Community, Conservation & Livelihood Conference, May 27-29, Halifax, Nova Scotia:
The innovative West Coast NEST (Nature. Education. Sustainability. Transformation) attracted numerous viewers at a recent conference co-hosted by the Community Conservation Research Network (CCRN) and the International Union for Conservation of Nature (IUCN). The conference brought together indigenous, community, university, government, and NGO people from 52 countries to share important lessons on conservation livelihoods, build partnerships, and shape future linkages between community members, academics and policy makers. You can read more about the West Coast NEST and other west coast community conservation stories including the Clayoquot Sound Salmon Roundtable and the Nuu-chah-nulth Fishing Rights, on the CCRN website.
The conference also hosted a special session on Ecosystem Governance and Biosphere Reserves. CBT Research Director, Dr. Laura Loucks joined panel participants Dr. Liette Vasseur, President of Canadian Commission for UNESCO, and Dr. Esperanza Arnes, co-chair of the Biosphere Group for the IUCN Commission for Ecosystem Management, to discuss governing Biosphere Reserve designated areas. Several common challenges among Biosphere Reserve communities included: 1) the large scale of area to manage; 2) the need to build shared awareness of sustainability and what it means to be designated a UNESCO Biosphere Reserve; 3) the importance of ongoing funding support; and 4) the relationship between Indigenous language revitalization and sustainable governance models. For more information, check-out the IUCN Commission on Ecosystem Management Biosphere Reserve working group website.

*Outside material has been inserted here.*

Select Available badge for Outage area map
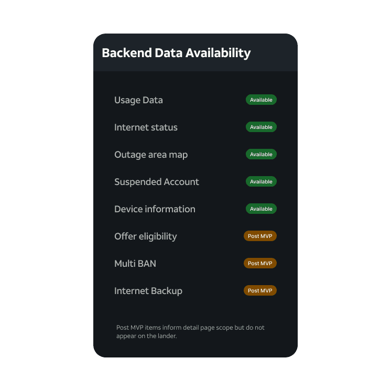This screenshot has height=391, width=391. 261,154
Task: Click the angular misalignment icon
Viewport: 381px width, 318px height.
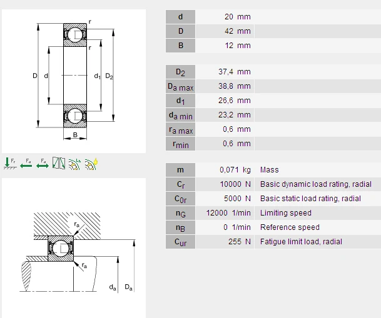Action: 59,163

Community Conservation Research Network Meeting, May 30-31, Martin’s River, Nova Scotia:
Over 50 researchers from around the world have contributed to the Community Conservation Research Network since its inception in 2011. Last month the core group met for the last time to share their knowledge on collaborative approaches to sustainable community governance. Much of their research and writing over the last seven years has focused on community resilience, including the ability to cope with and adapt to change. CCRN member Dr. Fikret Berkes, and keynote lecturer, highlighted the importance of understanding community conservation as a commons problem. Moreover, the attributes that contribute to social-ecological interdependency are also essential factors for successful conservation practices and sustainable community livelihoods. Several CCRN west coast members participated in the meeting, including Dawn Foxcroft, from Nuu-chah-nulth Tribal Council Fisheries, Tawney Lem, Executive Director of West Coast Aquatic, and Laura Loucks, from the Clayoquot Biosphere Trust. Findings from the CCRN team of researchers are highlighted in their recent book, Governing the Coastal Commons: Communities, Resilience and Transformation, edited by Derek Armitage, Anthony Charles, and Fikret Berkes. Detailed case studies in the book explore how coastal communities are adapting to environmental change, and governing the coastal commons, emphasizing a social-ecological systems perspective, and the role of resilience and transformation.